+++ SOURCE DATA +++

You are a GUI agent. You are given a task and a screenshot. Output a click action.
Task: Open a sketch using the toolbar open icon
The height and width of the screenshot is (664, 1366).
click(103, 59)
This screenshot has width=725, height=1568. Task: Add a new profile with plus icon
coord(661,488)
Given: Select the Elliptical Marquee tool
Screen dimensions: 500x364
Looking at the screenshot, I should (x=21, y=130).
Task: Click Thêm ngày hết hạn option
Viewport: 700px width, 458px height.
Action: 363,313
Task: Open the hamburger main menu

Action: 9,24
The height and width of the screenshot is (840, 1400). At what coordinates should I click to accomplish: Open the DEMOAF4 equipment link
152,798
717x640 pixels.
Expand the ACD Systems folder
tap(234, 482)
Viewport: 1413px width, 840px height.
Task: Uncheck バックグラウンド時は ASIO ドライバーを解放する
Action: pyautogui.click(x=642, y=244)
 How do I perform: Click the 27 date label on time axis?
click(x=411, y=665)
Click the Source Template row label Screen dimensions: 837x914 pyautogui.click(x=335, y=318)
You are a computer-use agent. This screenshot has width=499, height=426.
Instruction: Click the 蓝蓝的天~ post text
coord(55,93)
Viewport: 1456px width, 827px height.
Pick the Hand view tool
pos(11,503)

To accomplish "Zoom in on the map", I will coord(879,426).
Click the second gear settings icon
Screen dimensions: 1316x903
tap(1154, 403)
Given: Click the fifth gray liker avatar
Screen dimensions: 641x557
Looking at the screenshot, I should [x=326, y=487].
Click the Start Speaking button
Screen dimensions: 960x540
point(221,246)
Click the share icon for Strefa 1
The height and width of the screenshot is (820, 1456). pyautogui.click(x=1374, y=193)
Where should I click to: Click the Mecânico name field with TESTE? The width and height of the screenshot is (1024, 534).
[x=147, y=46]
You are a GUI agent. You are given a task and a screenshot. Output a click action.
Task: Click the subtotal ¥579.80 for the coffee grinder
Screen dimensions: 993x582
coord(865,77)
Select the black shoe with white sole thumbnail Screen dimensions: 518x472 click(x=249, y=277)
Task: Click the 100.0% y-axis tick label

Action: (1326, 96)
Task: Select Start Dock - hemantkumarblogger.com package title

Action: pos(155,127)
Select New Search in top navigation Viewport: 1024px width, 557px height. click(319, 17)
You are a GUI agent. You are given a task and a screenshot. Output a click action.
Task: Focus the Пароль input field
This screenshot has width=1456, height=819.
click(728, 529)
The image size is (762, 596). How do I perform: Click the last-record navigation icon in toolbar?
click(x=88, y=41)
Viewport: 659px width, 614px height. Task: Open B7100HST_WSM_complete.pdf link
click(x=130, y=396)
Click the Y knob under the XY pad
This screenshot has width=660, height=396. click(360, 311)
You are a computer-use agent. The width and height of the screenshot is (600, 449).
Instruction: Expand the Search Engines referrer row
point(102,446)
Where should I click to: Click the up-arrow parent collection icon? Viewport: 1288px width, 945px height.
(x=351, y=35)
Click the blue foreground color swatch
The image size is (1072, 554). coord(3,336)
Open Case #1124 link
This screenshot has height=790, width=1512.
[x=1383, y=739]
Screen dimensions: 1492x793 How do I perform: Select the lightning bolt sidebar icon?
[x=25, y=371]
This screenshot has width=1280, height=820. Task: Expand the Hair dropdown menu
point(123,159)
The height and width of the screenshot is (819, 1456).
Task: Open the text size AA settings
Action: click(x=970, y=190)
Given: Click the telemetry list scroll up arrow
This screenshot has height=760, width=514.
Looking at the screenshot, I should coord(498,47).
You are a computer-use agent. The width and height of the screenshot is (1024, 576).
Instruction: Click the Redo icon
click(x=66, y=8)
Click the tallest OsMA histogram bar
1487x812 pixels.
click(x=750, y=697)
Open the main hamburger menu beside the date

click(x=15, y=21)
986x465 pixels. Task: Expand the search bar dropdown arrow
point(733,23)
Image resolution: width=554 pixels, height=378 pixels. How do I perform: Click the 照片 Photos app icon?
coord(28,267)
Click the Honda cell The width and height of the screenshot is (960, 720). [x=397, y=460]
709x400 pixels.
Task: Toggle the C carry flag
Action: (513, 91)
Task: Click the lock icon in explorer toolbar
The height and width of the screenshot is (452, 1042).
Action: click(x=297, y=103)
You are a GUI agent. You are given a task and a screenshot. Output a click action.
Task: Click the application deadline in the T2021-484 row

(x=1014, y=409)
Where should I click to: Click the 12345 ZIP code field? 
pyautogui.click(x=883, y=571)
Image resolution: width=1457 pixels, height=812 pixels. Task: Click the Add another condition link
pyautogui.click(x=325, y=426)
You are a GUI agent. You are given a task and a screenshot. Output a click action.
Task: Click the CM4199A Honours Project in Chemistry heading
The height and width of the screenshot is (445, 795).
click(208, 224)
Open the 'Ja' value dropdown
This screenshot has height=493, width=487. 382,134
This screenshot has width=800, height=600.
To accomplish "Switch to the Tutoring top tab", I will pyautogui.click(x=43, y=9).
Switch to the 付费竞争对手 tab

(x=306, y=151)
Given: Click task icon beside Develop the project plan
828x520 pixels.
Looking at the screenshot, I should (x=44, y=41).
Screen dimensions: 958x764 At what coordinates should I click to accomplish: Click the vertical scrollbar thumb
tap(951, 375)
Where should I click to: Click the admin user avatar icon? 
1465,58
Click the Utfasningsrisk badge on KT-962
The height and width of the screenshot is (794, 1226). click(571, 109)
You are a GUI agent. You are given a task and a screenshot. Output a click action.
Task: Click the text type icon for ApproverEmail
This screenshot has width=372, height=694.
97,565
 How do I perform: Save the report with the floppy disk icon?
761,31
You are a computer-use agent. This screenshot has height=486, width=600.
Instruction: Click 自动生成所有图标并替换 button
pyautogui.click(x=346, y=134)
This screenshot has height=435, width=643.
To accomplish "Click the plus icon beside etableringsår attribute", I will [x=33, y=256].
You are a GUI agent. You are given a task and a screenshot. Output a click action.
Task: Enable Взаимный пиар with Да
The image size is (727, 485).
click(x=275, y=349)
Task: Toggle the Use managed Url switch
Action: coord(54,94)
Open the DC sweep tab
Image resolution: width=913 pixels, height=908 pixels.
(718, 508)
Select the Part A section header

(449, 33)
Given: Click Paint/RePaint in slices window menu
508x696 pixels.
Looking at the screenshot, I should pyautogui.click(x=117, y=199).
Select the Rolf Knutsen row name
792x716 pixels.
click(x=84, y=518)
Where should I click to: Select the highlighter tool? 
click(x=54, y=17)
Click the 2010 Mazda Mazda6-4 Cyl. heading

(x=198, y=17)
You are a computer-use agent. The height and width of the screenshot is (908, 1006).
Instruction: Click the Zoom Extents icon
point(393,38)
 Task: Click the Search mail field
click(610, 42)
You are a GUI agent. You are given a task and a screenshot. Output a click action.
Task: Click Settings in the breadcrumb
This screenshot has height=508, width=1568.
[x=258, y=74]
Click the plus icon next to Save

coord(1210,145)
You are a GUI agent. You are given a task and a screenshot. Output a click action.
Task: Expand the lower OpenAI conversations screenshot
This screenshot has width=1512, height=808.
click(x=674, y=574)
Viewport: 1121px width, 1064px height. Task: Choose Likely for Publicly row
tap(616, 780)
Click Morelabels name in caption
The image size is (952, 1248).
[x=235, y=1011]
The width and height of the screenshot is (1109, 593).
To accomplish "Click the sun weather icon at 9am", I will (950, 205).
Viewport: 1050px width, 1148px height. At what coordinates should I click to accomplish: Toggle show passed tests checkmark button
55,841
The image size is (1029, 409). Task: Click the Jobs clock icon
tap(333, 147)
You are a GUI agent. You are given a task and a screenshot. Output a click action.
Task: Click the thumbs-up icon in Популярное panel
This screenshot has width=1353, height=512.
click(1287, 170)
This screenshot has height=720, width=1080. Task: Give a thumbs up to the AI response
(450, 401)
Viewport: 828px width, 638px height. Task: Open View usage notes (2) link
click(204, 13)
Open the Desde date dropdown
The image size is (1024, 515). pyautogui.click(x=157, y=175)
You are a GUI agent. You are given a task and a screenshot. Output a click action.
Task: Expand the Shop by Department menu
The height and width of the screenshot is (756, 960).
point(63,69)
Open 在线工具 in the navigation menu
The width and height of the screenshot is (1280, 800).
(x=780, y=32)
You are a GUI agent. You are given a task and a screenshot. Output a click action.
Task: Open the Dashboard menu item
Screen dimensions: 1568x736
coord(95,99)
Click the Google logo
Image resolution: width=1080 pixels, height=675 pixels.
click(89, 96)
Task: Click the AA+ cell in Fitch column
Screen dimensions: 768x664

+++

From the material above, copy each line that includes the word "computer".

You are a computer-use agent. This screenshot has width=499, height=426.
You are a computer-use agent. The width and height of the screenshot is (600, 449).
You are a computer-use agent. The width and height of the screenshot is (1024, 576).
You are a computer-use agent. This screenshot has height=486, width=600.
You are a computer-use agent. The height and width of the screenshot is (908, 1006).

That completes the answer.